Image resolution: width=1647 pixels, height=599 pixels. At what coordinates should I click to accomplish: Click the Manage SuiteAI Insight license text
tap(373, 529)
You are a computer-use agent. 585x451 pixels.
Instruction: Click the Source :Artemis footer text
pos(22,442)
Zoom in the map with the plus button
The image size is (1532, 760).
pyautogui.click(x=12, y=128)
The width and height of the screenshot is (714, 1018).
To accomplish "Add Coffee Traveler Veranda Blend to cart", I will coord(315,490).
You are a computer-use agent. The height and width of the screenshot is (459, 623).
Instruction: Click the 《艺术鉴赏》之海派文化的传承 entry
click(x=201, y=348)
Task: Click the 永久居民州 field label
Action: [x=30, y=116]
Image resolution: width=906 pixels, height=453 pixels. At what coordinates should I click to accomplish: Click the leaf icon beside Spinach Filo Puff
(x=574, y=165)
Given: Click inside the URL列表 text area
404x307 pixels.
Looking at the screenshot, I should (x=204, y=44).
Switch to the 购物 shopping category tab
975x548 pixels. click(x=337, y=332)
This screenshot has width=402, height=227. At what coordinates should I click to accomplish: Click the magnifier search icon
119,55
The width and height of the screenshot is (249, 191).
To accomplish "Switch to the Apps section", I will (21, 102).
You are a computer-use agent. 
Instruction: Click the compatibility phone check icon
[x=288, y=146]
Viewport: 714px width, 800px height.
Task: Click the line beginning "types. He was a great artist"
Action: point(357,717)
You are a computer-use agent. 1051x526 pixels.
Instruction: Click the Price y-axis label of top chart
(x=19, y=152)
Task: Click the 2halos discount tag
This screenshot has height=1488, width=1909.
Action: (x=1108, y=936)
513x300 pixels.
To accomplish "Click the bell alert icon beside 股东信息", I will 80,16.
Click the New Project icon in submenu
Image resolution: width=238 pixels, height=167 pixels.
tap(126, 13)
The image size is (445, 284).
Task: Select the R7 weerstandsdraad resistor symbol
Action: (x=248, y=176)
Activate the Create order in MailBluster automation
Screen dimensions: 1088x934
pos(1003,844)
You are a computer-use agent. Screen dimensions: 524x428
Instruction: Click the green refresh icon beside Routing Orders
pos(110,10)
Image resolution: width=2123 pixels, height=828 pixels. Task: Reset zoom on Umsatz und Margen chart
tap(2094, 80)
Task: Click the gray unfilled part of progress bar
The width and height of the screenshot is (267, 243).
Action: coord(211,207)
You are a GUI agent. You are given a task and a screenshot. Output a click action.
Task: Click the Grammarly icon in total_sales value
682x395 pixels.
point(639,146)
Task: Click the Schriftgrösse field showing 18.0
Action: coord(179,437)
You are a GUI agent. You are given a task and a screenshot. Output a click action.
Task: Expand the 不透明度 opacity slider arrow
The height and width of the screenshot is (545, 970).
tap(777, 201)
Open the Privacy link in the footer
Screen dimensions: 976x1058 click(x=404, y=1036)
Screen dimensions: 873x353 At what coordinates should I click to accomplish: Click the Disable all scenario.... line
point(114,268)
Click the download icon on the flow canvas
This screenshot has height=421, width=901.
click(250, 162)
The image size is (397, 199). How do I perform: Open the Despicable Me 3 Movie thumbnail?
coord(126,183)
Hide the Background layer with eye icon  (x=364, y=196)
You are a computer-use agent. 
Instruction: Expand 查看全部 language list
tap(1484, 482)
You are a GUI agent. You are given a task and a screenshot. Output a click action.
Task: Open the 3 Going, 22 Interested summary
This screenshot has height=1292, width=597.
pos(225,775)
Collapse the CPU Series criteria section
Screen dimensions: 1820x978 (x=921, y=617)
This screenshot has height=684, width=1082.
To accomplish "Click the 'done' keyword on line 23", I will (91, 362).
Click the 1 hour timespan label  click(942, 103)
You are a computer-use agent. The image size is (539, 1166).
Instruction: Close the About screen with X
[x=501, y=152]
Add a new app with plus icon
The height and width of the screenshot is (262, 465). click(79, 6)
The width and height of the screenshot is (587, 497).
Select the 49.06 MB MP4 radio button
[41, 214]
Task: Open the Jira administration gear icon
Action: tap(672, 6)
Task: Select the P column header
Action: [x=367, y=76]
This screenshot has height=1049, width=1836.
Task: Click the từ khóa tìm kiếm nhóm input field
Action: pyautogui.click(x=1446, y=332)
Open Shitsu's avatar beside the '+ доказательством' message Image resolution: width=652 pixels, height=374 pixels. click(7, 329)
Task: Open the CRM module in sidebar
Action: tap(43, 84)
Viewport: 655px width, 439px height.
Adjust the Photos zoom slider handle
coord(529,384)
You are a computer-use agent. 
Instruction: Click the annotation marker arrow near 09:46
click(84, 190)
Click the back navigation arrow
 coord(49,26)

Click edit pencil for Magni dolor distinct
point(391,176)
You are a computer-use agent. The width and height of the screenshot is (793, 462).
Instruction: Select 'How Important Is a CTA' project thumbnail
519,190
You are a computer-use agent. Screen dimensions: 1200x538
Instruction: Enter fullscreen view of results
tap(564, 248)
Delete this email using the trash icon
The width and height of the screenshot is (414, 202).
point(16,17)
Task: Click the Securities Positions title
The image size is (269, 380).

- AIM OF THE TASK -
Return the whole of the data, character for character.

- ANSWER SECTION -
Image resolution: width=1647 pixels, height=599 pixels. At what coordinates should I click to accomplish: Click the Manage SuiteAI Insight license text
tap(373, 529)
You are a computer-use agent. 585x451 pixels.
Instruction: Click the Source :Artemis footer text
pos(22,442)
Zoom in the map with the plus button
The image size is (1532, 760).
pyautogui.click(x=12, y=128)
The width and height of the screenshot is (714, 1018).
To accomplish "Add Coffee Traveler Veranda Blend to cart", I will coord(315,490).
You are a computer-use agent. The height and width of the screenshot is (459, 623).
Instruction: Click the 《艺术鉴赏》之海派文化的传承 entry
click(x=201, y=348)
Task: Click the 永久居民州 field label
Action: [x=30, y=116]
Image resolution: width=906 pixels, height=453 pixels. At what coordinates should I click to accomplish: Click the leaf icon beside Spinach Filo Puff
(x=574, y=165)
Given: Click inside the URL列表 text area
404x307 pixels.
Looking at the screenshot, I should (x=204, y=44).
Switch to the 购物 shopping category tab
975x548 pixels. click(x=337, y=332)
This screenshot has width=402, height=227. At what coordinates should I click to accomplish: Click the magnifier search icon
119,55
The width and height of the screenshot is (249, 191).
To accomplish "Switch to the Apps section", I will (21, 102).
You are a computer-use agent. 
Instruction: Click the compatibility phone check icon
[x=288, y=146]
Viewport: 714px width, 800px height.
Task: Click the line beginning "types. He was a great artist"
Action: point(357,717)
You are a computer-use agent. 1051x526 pixels.
Instruction: Click the Price y-axis label of top chart
(x=19, y=152)
Task: Click the 2halos discount tag
This screenshot has height=1488, width=1909.
Action: (x=1108, y=936)
513x300 pixels.
To accomplish "Click the bell alert icon beside 股东信息", I will 80,16.
Click the New Project icon in submenu
Image resolution: width=238 pixels, height=167 pixels.
tap(126, 13)
The image size is (445, 284).
Task: Select the R7 weerstandsdraad resistor symbol
Action: (x=248, y=176)
Activate the Create order in MailBluster automation
Screen dimensions: 1088x934
pos(1003,844)
You are a computer-use agent. Screen dimensions: 524x428
Instruction: Click the green refresh icon beside Routing Orders
pos(110,10)
Image resolution: width=2123 pixels, height=828 pixels. Task: Reset zoom on Umsatz und Margen chart
tap(2094, 80)
Task: Click the gray unfilled part of progress bar
The width and height of the screenshot is (267, 243).
Action: coord(211,207)
You are a GUI agent. You are given a task and a screenshot. Output a click action.
Task: Click the Grammarly icon in total_sales value
682x395 pixels.
point(639,146)
Task: Click the Schriftgrösse field showing 18.0
Action: coord(179,437)
You are a GUI agent. You are given a task and a screenshot. Output a click action.
Task: Expand the 不透明度 opacity slider arrow
The height and width of the screenshot is (545, 970).
tap(777, 201)
Open the Privacy link in the footer
Screen dimensions: 976x1058 click(x=404, y=1036)
Screen dimensions: 873x353 At what coordinates should I click to accomplish: Click the Disable all scenario.... line
point(114,268)
Click the download icon on the flow canvas
This screenshot has height=421, width=901.
click(250, 162)
The image size is (397, 199). How do I perform: Open the Despicable Me 3 Movie thumbnail?
coord(126,183)
Hide the Background layer with eye icon  (x=364, y=196)
You are a computer-use agent. 
Instruction: Expand 查看全部 language list
tap(1484, 482)
You are a GUI agent. You are given a task and a screenshot. Output a click action.
Task: Open the 3 Going, 22 Interested summary
This screenshot has height=1292, width=597.
pos(225,775)
Collapse the CPU Series criteria section
Screen dimensions: 1820x978 (x=921, y=617)
This screenshot has height=684, width=1082.
To accomplish "Click the 'done' keyword on line 23", I will (91, 362).
Click the 1 hour timespan label  click(942, 103)
You are a computer-use agent. The image size is (539, 1166).
Instruction: Close the About screen with X
[x=501, y=152]
Add a new app with plus icon
The height and width of the screenshot is (262, 465). click(79, 6)
The width and height of the screenshot is (587, 497).
Select the 49.06 MB MP4 radio button
[41, 214]
Task: Open the Jira administration gear icon
Action: tap(672, 6)
Task: Select the P column header
Action: [x=367, y=76]
This screenshot has height=1049, width=1836.
Task: Click the từ khóa tìm kiếm nhóm input field
Action: pyautogui.click(x=1446, y=332)
Open Shitsu's avatar beside the '+ доказательством' message Image resolution: width=652 pixels, height=374 pixels. click(7, 329)
Task: Open the CRM module in sidebar
Action: tap(43, 84)
Viewport: 655px width, 439px height.
Adjust the Photos zoom slider handle
coord(529,384)
You are a computer-use agent. 
Instruction: Click the annotation marker arrow near 09:46
click(84, 190)
Click the back navigation arrow
 coord(49,26)

Click edit pencil for Magni dolor distinct
point(391,176)
You are a computer-use agent. The width and height of the screenshot is (793, 462).
Instruction: Select 'How Important Is a CTA' project thumbnail
519,190
You are a computer-use agent. Screen dimensions: 1200x538
Instruction: Enter fullscreen view of results
tap(564, 248)
Delete this email using the trash icon
The width and height of the screenshot is (414, 202).
point(16,17)
Task: Click the Securities Positions title
The image size is (269, 380).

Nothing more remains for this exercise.